Currently uses Blelloch scan (same as regular Mamba). This module exists to test alternative approaches like:

  • Hillis-Steele scan: O(L log L) work but more parallelism per level
  • SSD algorithm: Mamba-2's chunked matmul approach for tensor cores
  • Chunked scan: Process in chunks with inter-chunk recurrence

Current Status

The cumsum-based approach (log-space reformulation) doesn't work well in XLA. XLA's cumulative_sum kernel is slower than Blelloch's pad/slice/multiply pattern for this tensor structure.

Usage

model = MambaCumsum.build(embed_dim: 287, hidden_size: 256)

Summary

Types

Options for build/1.

Types

build_opt()

@type build_opt() ::
  {:embed_dim, pos_integer()}
  | {:hidden_size, pos_integer()}
  | {:state_size, pos_integer()}
  | {:expand_factor, pos_integer()}
  | {:conv_size, pos_integer()}
  | {:num_layers, pos_integer()}
  | {:dropout, float()}
  | {:window_size, pos_integer()}

Options for build/1.

Functions

build(opts \\ [])

@spec build([build_opt()]) :: Axon.t()

Build a MambaCumsum model for sequence processing.
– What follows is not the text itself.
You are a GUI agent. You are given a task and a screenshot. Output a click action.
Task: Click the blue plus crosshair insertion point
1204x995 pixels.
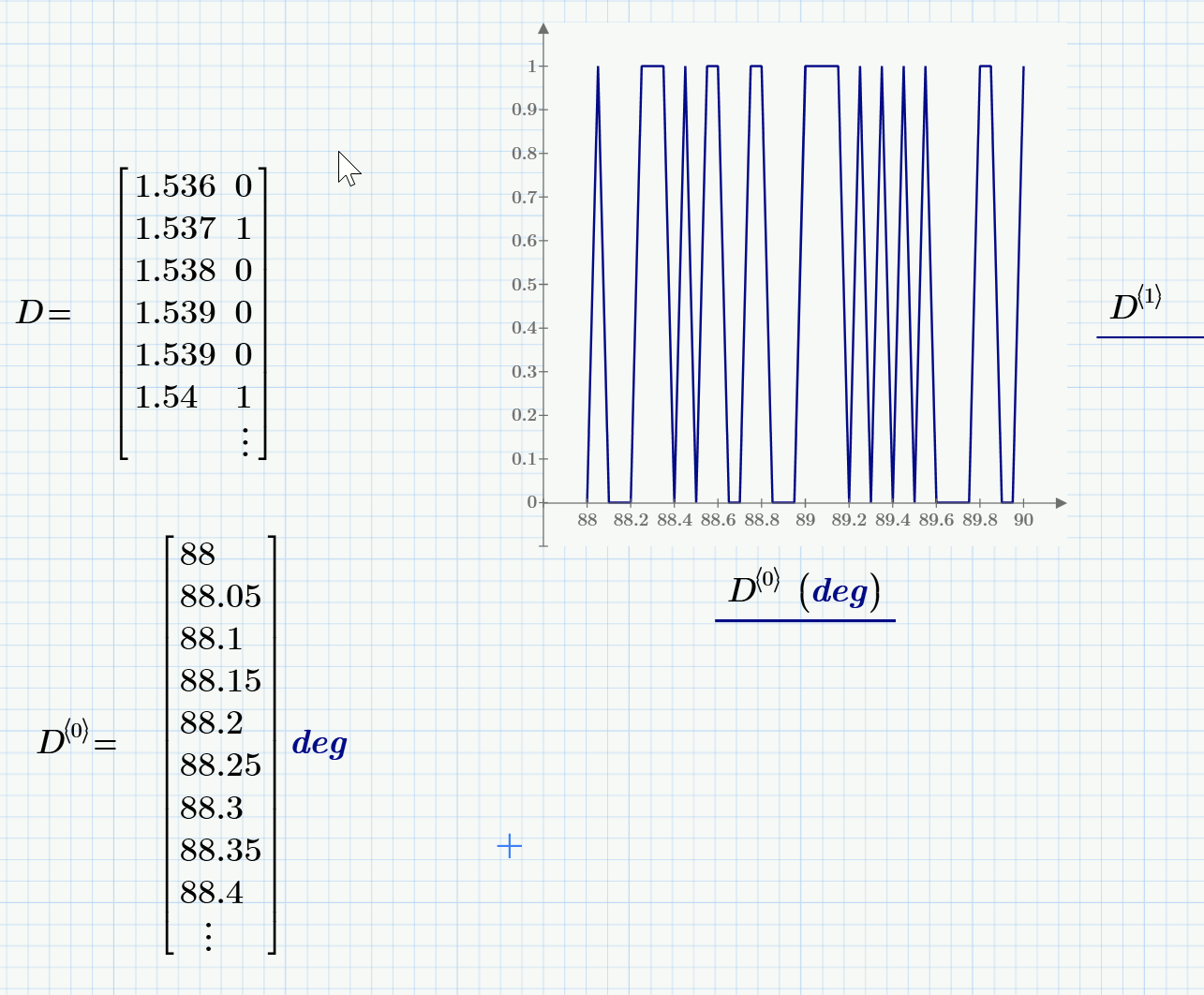pos(509,846)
Same API as Mamba.build/1.

build_selective_ssm(input, opts \\ [])

@spec build_selective_ssm(
  Axon.t(),
  keyword()
) :: Axon.t()

Build the SSM with configurable scan algorithm.
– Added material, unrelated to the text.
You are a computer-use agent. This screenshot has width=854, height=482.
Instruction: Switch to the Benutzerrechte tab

This is where we can swap in different scan implementations:

  • :blelloch (default) - Work-efficient O(L) work, O(log L) depth
  • :cumsum_transposed - Log-space reformulation with transposed cumsum
  • :cumsum_logspace - Log-space reformulation on original axis ordering

output_size(opts \\ [])

@spec output_size(keyword()) :: non_neg_integer()

See Edifice.SSM.Common.output_size/1.

param_count(opts)

@spec param_count(keyword()) :: non_neg_integer()

See Edifice.SSM.Common.param_count/1.